AI-Powered Transaction Categorisation
We built a two-layer categorisation workflow that handles the repetitive work automatically and sends edge cases to review.
The Challenge
The accounting team was processing high transaction volume across multiple clients, and manual coding was slowing month-end work down.
- Merchant text was often vague or misleading.
- Client spending behaviour changed over time.
- Important context lived in notes and history, not just descriptions.
The Approach
Phase 1: ML baseline
First, we shipped a supervised model trained on each client's historical ledger data.
- One model per client
- Features from transaction text + ledger history
- Feedback loop from accountant corrections
This handled the bulk of recurring transactions well.
Phase 2: Context layer for edge cases
Then we added Gemini for transactions where pure pattern matching was not enough.
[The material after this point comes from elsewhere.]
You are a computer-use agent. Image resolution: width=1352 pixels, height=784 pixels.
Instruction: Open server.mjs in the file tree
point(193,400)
- Uses notes and surrounding context when descriptions are unclear
- Flags low-confidence decisions for review
- Improves outcomes on unusual purchases and unseen merchants
We kept the ML layer as the default path and called Gemini only when needed to keep API usage practical.
New Workflow
- Import transactions and notes.
- Run ML categorisation.
- Route uncertain rows through Gemini.
- Review flagged entries and feed corrections back.
The Results
- Manual review time dropped significantly.
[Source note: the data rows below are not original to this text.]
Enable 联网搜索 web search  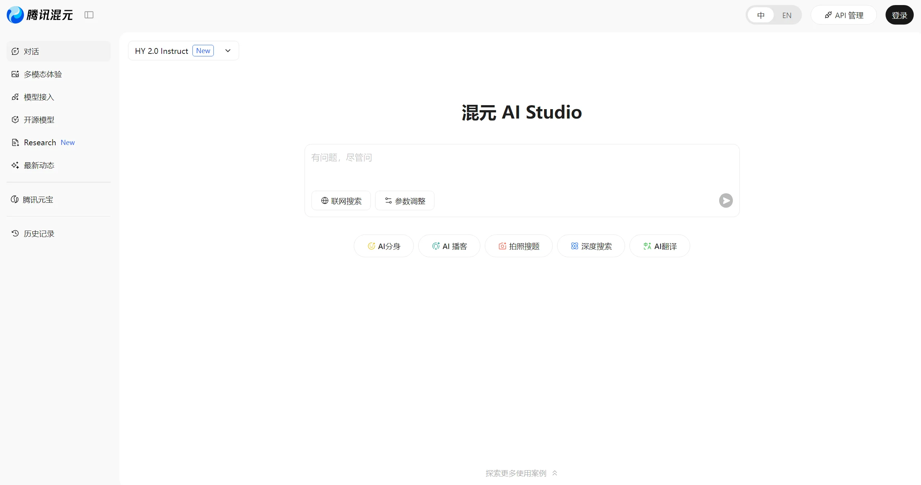(x=340, y=200)
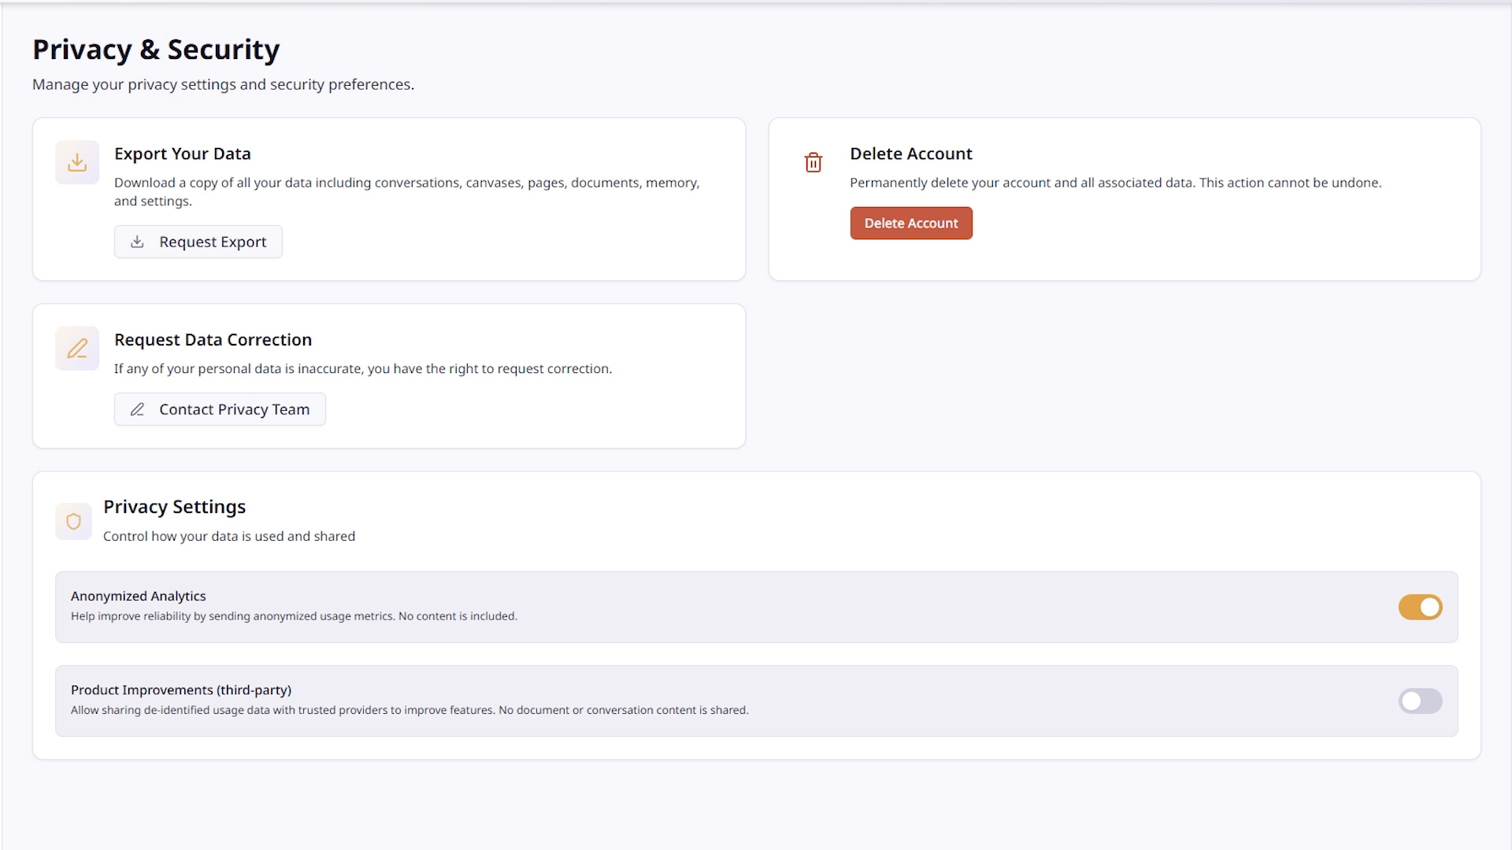Click the download icon beside Export Your Data
Viewport: 1512px width, 850px height.
(76, 162)
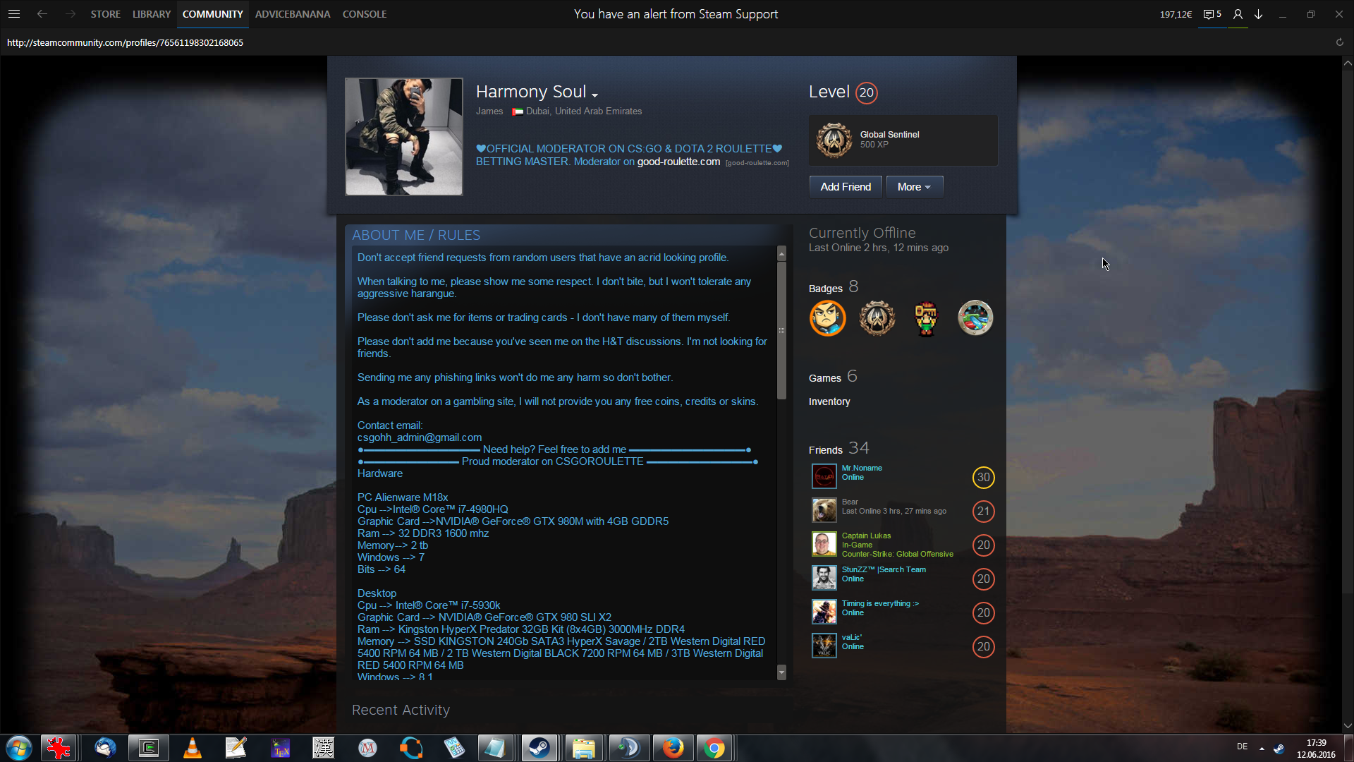
Task: Open the downloads arrow icon
Action: (1258, 14)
- Categorisation became more consistent across clients.
- Edge cases were easier to audit and resolve.
- The system improved continuously as corrections were captured.
Technical Highlights
- Scikit-learn classification pipeline
- Text + ledger feature engineering
- Gemini integration for context-aware fallback
- Feedback pipeline for iterative retraining
TL;DR
Most transactions are now handled automatically by ML, with Gemini covering the tricky edge cases. Accountants still stay in control, but spend far less time on repetitive categorisation.